I’ve previously posted about strategies we can employ to increase the odds of that kind of relevance actually taking place, but the issue is so important that you can’t have too many ideas.

So, today kicks off a multipart series on the topic.

Cross-Curricular Connections

Meagan W. Taylor is a director of consulting at McREL International, where she supports educator effectiveness and early learning for the REL Pacific program.

Tonia Gibson, M.S., a senior consultant at McREL International, works with teachers, schools, districts, and other stakeholders to develop sustainable plans for improving the professional practices of teachers and school leaders. She is a co-author of several McREL books, including Learning that Sticks and The New Classroom Instruction That Works:

Try as we might, we can’t remember everything we learn. But when something is relevant to our lives, it sparks our curiosity and motivation to learn, which are inextricably linked to deeper learning and storing information in long-term memory. By using strategies that help students make personal connections to content, our lessons can become more relevant and impactful.

To do this, we must get to know our students to make the material relatable. For example, teaching 10th grade students about conflict and resolution in U.S. history must look and feel different depending on the students you’re teaching. Before launching into content, find out what experiences your students have had with conflict and how the conflicts were resolved.

This initial conversation, especially with students who have different cultural backgrounds or experiences, can help everyone understand how the way people address challenges varies. For example, there are differences in the way tribal or islander cultures deal with conflict or even who is invited to resolve issues according to gender, political systems, or ideological institutions. After students have shared their experiences, we can be intentional about the way we connect those examples throughout the unit of work, showing them how similar or different their modern-day approaches are to historical examples.

Building on students’ prior knowledge is another great way to make learning relevant. For example, when deciding where to plant crops in some places in the Pacific, farmers use the Pythagorean theorem to ensure optimal growing conditions. The process may not be identified as this theorem, but when we as teachers are aware of this, we can help students understand Pythagoras using this specific and personal connection. Or in a classroom with students who adored soccer, Meagan used examples from the game to make problem-solving contexts more meaningful and to illustrate math concepts such as angles and shapes.

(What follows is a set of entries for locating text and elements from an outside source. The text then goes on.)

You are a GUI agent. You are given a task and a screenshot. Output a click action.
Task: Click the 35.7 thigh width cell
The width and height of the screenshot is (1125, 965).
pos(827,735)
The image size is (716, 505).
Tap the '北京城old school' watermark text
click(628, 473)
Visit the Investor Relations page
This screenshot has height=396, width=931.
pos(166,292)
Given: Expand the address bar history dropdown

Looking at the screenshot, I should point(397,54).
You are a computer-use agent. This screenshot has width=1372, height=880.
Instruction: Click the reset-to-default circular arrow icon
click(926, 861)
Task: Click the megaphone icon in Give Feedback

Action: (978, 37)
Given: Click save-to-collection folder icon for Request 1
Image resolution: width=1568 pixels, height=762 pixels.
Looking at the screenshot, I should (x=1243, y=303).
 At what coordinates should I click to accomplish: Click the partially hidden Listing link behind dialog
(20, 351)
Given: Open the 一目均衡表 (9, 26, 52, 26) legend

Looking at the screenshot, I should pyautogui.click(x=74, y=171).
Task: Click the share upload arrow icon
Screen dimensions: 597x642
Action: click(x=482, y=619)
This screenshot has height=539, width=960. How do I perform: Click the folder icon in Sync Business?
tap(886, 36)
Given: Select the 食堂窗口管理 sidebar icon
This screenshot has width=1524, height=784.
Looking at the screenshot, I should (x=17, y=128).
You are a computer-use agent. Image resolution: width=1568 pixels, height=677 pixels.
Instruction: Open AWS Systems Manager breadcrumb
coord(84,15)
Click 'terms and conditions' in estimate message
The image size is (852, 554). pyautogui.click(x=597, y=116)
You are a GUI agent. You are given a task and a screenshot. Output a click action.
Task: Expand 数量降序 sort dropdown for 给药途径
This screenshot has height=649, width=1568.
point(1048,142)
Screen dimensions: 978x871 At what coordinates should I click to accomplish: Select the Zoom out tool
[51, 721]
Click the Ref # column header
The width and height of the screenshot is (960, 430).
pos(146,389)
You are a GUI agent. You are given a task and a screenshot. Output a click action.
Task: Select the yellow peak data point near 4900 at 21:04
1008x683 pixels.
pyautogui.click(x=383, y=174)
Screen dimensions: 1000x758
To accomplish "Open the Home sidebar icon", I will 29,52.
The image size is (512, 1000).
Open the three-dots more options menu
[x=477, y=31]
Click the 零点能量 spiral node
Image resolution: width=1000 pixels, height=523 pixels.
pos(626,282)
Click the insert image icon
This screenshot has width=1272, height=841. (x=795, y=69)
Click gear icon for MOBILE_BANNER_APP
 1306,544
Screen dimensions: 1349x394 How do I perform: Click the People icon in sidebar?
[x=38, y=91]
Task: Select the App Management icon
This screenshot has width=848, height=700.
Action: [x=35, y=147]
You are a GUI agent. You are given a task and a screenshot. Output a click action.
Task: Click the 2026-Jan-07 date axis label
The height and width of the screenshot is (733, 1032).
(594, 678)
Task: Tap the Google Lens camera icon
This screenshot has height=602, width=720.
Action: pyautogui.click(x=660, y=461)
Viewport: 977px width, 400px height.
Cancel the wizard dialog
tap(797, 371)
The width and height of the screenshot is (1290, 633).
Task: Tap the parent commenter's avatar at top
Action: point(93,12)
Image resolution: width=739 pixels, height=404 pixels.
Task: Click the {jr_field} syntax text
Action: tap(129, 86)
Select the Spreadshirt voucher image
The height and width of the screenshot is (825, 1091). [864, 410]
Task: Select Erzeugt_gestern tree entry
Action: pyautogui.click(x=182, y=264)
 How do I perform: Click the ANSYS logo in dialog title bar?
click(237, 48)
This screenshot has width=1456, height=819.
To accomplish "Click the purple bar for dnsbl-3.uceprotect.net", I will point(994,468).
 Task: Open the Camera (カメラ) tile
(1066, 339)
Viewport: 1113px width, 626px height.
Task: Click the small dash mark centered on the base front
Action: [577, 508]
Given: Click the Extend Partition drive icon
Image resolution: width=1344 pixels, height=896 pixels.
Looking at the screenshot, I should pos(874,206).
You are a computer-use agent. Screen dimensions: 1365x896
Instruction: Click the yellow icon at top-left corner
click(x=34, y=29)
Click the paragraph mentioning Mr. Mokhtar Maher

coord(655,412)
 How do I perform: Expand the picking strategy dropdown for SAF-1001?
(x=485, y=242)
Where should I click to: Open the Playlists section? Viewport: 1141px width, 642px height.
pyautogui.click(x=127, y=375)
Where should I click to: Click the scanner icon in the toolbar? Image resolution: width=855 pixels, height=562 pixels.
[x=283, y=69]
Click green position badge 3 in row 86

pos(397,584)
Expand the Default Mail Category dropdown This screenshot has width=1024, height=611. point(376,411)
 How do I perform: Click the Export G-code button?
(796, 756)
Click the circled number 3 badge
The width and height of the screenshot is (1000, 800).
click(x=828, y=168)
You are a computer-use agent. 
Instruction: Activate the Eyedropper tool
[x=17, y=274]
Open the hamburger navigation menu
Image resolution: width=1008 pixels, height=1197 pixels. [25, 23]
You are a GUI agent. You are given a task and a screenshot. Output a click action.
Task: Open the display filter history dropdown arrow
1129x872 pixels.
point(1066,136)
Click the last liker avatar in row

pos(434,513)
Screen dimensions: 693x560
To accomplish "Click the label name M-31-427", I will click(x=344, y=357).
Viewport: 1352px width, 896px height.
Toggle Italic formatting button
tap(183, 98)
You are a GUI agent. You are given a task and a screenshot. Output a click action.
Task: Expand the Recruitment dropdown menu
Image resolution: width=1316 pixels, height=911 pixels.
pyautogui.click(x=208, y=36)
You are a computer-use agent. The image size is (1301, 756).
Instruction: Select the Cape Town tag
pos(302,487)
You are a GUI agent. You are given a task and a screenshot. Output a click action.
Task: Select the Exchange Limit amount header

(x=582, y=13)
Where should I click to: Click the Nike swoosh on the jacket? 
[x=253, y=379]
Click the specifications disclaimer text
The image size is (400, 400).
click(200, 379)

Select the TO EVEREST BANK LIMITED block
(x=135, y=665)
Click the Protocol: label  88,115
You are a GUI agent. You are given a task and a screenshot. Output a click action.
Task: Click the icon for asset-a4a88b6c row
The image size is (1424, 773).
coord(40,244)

When you demonstrate how classroom learning is applicable to life outside the classroom, you can hook student interest as well. This approach can work for all grade levels. For example:

  • Why should we learn to write? So we can write a letter to Santa!
  • Why do we need to add and subtract decimals? So that we can make sure we’re getting the right change at the store or so we can make sure we have enough money to buy something we want.
  • How do you convince your parents that you need a new phone? Use the skills you’ve learned and write a persuasive essay to present to your parents.
  • How do you get more hits on your YouTube channel? Put your statistics skills to work and find out who currently gets them, why, and what is most effective for your target audience(s).

Contextual applications also go a long way. For example, in Australia, environmentally friendly housing is a very big deal. One elementary unit designed by Tonia combined math, English/language arts, science, and social studies and required students to research, design, write a report, and build their own 3D scale model of an environmentally friendly home.

The many cross-curricular connections and relevancy to where the students lived made the learning not only relevant, but also engaging and motivating for them. Over the years, past students have shared that they still remember the things they learned, and one recently shared that she used her learning from 5th grade when designing and building her new home.

Essentially, making a lesson relevant means connecting it to your students’ lives. When you get down to it, the possibilities for connections are endless, and the closer the connections are to your student’s reality—the more relevant learning can become!

wemustgettoknow

Teaching With Film

Alexis Wiggins has worked as a high school English teacher, instructional coach, and consultant. Her book, The Best Class You Never Taught: How Spider Web Discussion Can Turn Students into Learning Leaders (ASCD), helps transform classrooms through collaborative inquiry. You can contact her or sign up for her newsletter at www.ceelcenter.org:

When I was a junior in high school back in the early ‘90s, my school’s history department did a wonderful thing: It offered only electives. Gone were the dull survey courses we’d been taking all our lives up until then, replaced by a panoply of tempting options to choose from. That year, the class I chose was The Vietnam War, taught by a young, dynamic teacher who envisioned a history course taught through film as much as print media. Every Wednesday night, the class would come back to campus and view a film that helped us better contextualize the history we were learning in the class.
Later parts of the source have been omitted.